Congrats to all who passed... keep studying whether you did well or poorly or mediocre.
If you did worse than expected or desired, talk to co-residents who did well or director or attendings who are ABFAS and see what to read.*
Then put in the time and read that stuff, practice questions, read more.**
*easy part
**hard part
The exams are very passable.
@Retrograde_Nail is correct. Some programs have basically 100% pass while others are low or almost zero. It's no coincidence. I've failed exams, everyone has... you can pass the next time around if you work harder. Learn the test formats better, find better resources... but mainly put in the time and work. Not everyone does.
I went through everything to get my abfas certification, and now it really isn't financially worth it to do much surgery. I can do much better in the office. I guess if I did a lot of surgery it would pay off, but most of what I see does not need to be out of office surgical. Time spent going to hospital, then the headaches of care during the global, worrying about patient compliance, liability, etc. The reimbursement doesn't match the work.

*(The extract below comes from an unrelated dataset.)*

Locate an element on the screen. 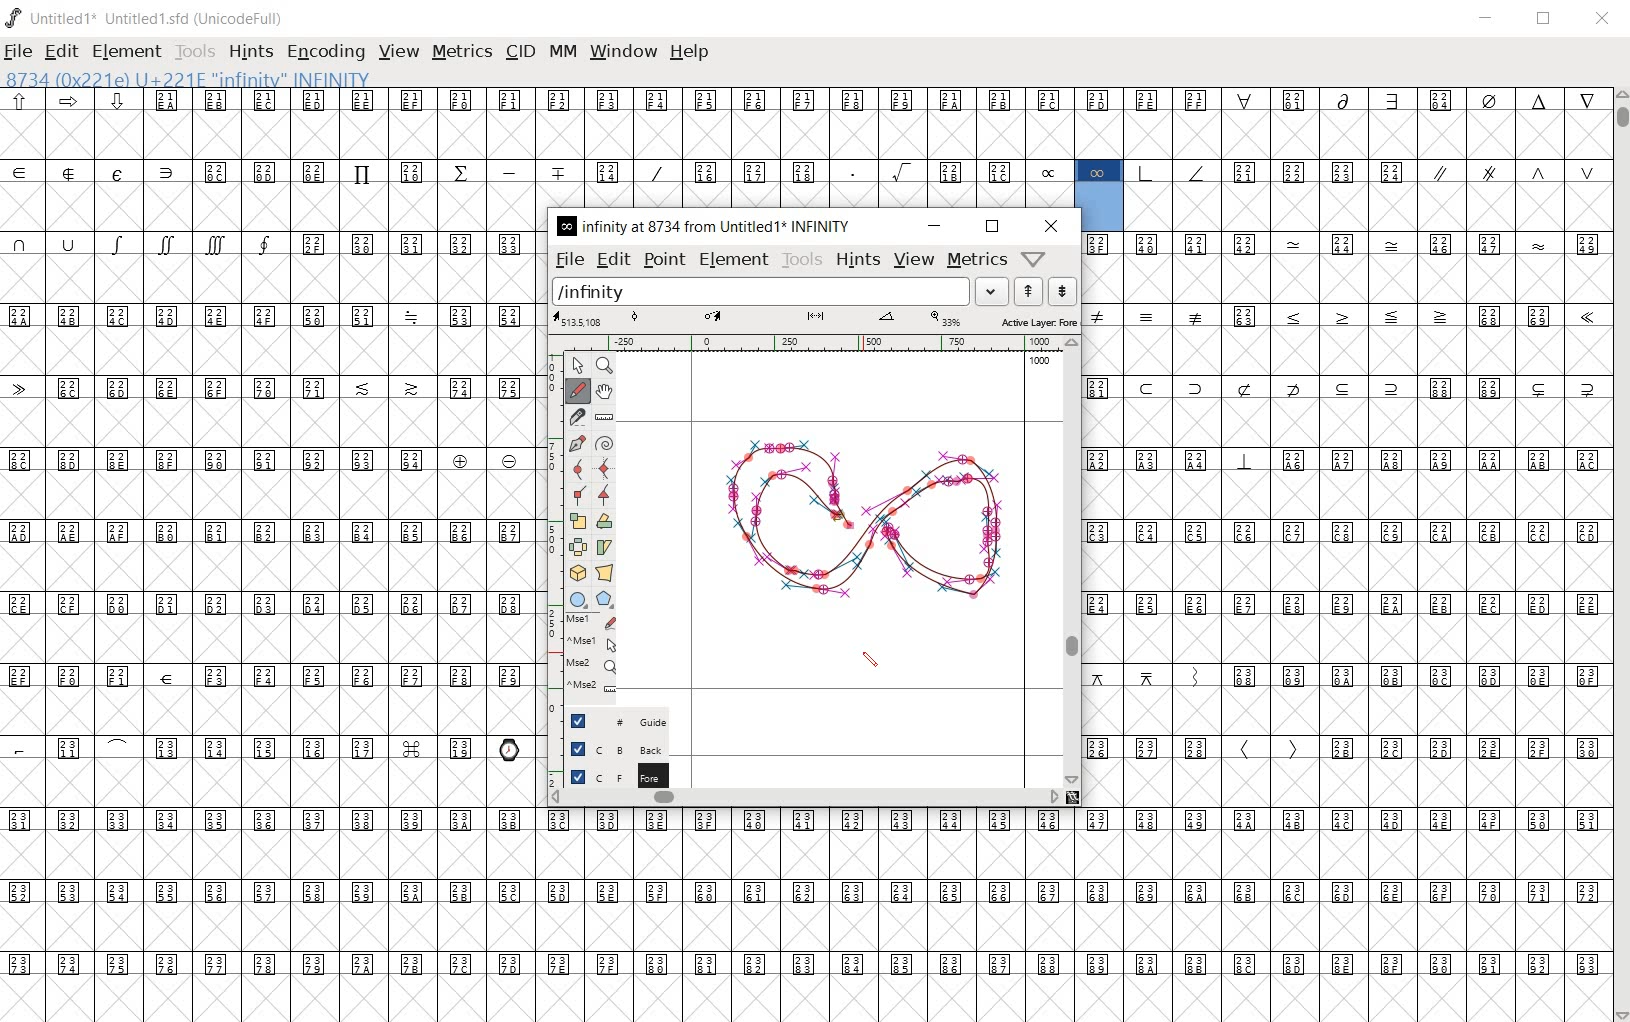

I would tend to agree, but it is good to be able to offer all F&A services - at least diagnostic, if not also surgical.
It is VERY good for the patients to be able to recognize the pathology and know what needs surgery and what doesn't. That's all ABFAS (didactic and CBPS) is: testing that book knowledge, which every DPM should theoretically have.*
*this assumes our residencies are good and standarized (not true)
...but yeah, at the end of the day, you can make a fine living in PP just doing ingrowns, warts, RFC, DME and PT for non-op fractures, etc.
That said, PCPs probably don't want to send me heel pain but not ankle instability, Peds doesn't want to send ingrowns but not flatfoot s/p clubfoot, hospitalist doesn't want a DPM for nail care but not osteomyelitis, ER shouldn't have to remember I do forefoot fractures but not rearfoot, etc. You are already a specialist; it usually pays to just be one-stop F&A care.
There are definitely pathologies I'd like to get rid of (alcoholic trauma pts... and pretty much all wound/amp/Charcot), and that's moreso because they're annoying or low reimburse than they're difficult. If I did decline them (or didn't know the surgery and sent that out), I wonder if I'd have half the refer sources which. They like that they can send me anything and it gets handled well (99% by me), and those refer relationships are the lifeblood of PP - or any practice.
Podiatry missed the boat badly on having all of us being general podiatry and just some being high volume + competency surgeons (dent model).